Family Lawyers exist to help clients understand their position and resolve any issues relating to any particular familial arrangement. They can draft pre-nuptial agreements before marriage to protect someone’s financial interests, advise on the grounds of divorce or civil partnership dissolution and draft separation agreements.
Family lawyers can also advise on reasonable financial settlements following divorce and make sure assets are divided reasonably and fairly between parties.
Regarding children, family lawyers negotiate arrangements such as contact, residence and access. They also facilitate the resolution of specific issues in a child’s upbringing such as who has parental responsibility to make certain decisions regarding the child.
Family lawyers are best placed to make applications for any court orders which might be relevant to the case they are working on. If no settlement can be made, a family lawyer can also help clients through the in-court process.
On a day-to-day basis, a family lawyer might have to:
- Attend meetings with clients
- Research similar previous cases to the ones they are working on
- Analyse points of law
- Draft legal documents, such as witness statements
- Investigate and evaluate evidence that might be beneficial for their clients
- Negotiate with opposition to reach a settlement agreement
- File applications in the family court
- Meet with barristers to discuss matters going to trial
- Attend hearings in court before a judge or jury
Private Family Law
Private Family Law cases are those brought forward by individuals. These generally include divorce, civil partnership dissolution and private disputes concerning children.
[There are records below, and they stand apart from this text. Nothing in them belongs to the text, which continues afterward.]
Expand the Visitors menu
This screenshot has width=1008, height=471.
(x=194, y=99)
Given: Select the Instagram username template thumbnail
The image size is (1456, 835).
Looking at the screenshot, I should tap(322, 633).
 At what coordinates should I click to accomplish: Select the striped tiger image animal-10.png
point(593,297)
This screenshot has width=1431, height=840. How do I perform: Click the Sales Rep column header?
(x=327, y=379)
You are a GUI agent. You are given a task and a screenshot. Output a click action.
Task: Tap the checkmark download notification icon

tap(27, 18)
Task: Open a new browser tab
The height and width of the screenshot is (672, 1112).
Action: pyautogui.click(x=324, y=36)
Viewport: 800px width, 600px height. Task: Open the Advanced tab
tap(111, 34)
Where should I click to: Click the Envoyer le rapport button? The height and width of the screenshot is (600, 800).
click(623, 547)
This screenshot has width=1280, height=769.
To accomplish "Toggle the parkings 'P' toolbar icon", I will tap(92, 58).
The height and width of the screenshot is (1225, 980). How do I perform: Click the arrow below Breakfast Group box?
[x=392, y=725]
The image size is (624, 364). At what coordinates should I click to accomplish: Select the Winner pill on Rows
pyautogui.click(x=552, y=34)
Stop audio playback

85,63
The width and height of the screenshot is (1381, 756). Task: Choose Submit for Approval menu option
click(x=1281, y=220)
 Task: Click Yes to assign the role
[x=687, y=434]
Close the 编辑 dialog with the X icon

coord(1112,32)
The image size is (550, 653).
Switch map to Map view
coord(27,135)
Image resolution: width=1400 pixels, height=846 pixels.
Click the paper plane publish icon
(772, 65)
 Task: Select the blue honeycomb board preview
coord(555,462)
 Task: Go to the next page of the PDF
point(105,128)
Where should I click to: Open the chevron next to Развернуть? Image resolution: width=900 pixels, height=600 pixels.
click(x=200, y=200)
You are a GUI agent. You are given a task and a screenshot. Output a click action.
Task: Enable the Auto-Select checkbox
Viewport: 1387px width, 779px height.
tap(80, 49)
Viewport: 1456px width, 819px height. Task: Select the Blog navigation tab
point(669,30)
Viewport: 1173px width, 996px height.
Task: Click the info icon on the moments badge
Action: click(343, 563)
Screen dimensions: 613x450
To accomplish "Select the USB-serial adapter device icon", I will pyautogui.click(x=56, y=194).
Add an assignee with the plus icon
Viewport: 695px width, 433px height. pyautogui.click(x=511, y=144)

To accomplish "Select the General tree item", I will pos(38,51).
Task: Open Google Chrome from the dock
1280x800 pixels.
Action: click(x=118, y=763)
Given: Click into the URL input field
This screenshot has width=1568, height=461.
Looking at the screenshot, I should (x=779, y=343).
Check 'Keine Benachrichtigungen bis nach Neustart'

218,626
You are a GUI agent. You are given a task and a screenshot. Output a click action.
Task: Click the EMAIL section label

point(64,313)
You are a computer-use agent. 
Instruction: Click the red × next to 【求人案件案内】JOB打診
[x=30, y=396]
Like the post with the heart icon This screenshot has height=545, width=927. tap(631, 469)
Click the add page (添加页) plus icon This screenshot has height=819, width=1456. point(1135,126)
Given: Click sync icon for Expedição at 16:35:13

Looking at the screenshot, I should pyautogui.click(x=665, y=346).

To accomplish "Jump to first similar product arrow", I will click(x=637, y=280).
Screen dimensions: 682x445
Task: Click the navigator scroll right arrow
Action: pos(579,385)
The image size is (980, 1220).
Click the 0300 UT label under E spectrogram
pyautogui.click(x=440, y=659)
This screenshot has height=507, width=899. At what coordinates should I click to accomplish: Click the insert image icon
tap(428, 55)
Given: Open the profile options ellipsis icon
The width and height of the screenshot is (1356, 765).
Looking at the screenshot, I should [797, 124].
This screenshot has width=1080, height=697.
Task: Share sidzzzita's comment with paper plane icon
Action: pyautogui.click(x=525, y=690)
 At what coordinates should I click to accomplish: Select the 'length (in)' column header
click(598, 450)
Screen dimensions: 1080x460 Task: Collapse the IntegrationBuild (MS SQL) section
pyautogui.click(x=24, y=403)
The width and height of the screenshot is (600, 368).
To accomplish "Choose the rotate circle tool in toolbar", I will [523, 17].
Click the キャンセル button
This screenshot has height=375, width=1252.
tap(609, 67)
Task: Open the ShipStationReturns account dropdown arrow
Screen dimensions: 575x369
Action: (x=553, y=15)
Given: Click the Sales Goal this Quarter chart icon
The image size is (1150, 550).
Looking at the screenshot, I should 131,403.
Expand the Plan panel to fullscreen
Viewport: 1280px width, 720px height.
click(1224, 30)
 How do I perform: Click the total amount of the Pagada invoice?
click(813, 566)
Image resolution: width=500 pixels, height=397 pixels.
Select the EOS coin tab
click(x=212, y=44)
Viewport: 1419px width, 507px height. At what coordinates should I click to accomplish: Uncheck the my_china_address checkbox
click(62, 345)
Additionally, they can involve matters such as financial applications, special guardianship orders and orders under s8 of the Children Act 1989 to decide a child’s primary residence, parental contact and other specific disputes.
On the other hand, Public Family Law cases are those brought forward by local authorities or an authorized person such as the NSPCC to protect the child.
These can include matters such as care orders regarding a child’s parental responsibility, supervision orders to put a child under the supervision of the local authority and emergency protection orders which ensure a child’s immediate safety.
Family Law Arbitration
Arbitration is an out-of-court process and an alternative way to resolve disputes. It is private, confidential and carried out by a trained arbitrator.
More often nowadays, family law practice includes a commitment to offering alternative dispute resolution such as arbitration to avoid resorting to potentially stressful court action. Some family lawyers may even have trained as mediators or arbitrators to be able to provide such services to their clients
During family law arbitration, parties enter into an agreement under which they allow the arbitrator to adjudicate a dispute regarding finances or children following a relationship breakdown. They agree to be bound by the reasoned written decision of the arbitrator.
Arbitration is often described as faster and more flexible than formal court decision making. Due to this, it is often more cost-effective than court.
However, arbitration is not suitable for everyone. For example, if one party may attempt to hide assets or if one of the parties is in fear of the other or is particularly vulnerable, arbitration may not be suitable.
Family Law Act 1996
The Family Law Act (FLA) is an Act of Parliament governing divorce law and marriage. It was brought into force in 1996. The purpose of the act was to modernise the divorce process whilst moving forward with a general goal of saving marriages and making divorce more peaceful.
Before its implementation, the new divorce procedure under this act which included compulsory information meetings before divorce was tested.
Unfortunately, despite seemingly advantageous goals, the FLA 1996 was not well received in pilot studies. For that reason, up until the governments’ recent commitment to implementing “no-fault divorce”, the Matrimonial Causes Act 1973 continued to contain the relevant provisions regarding divorce.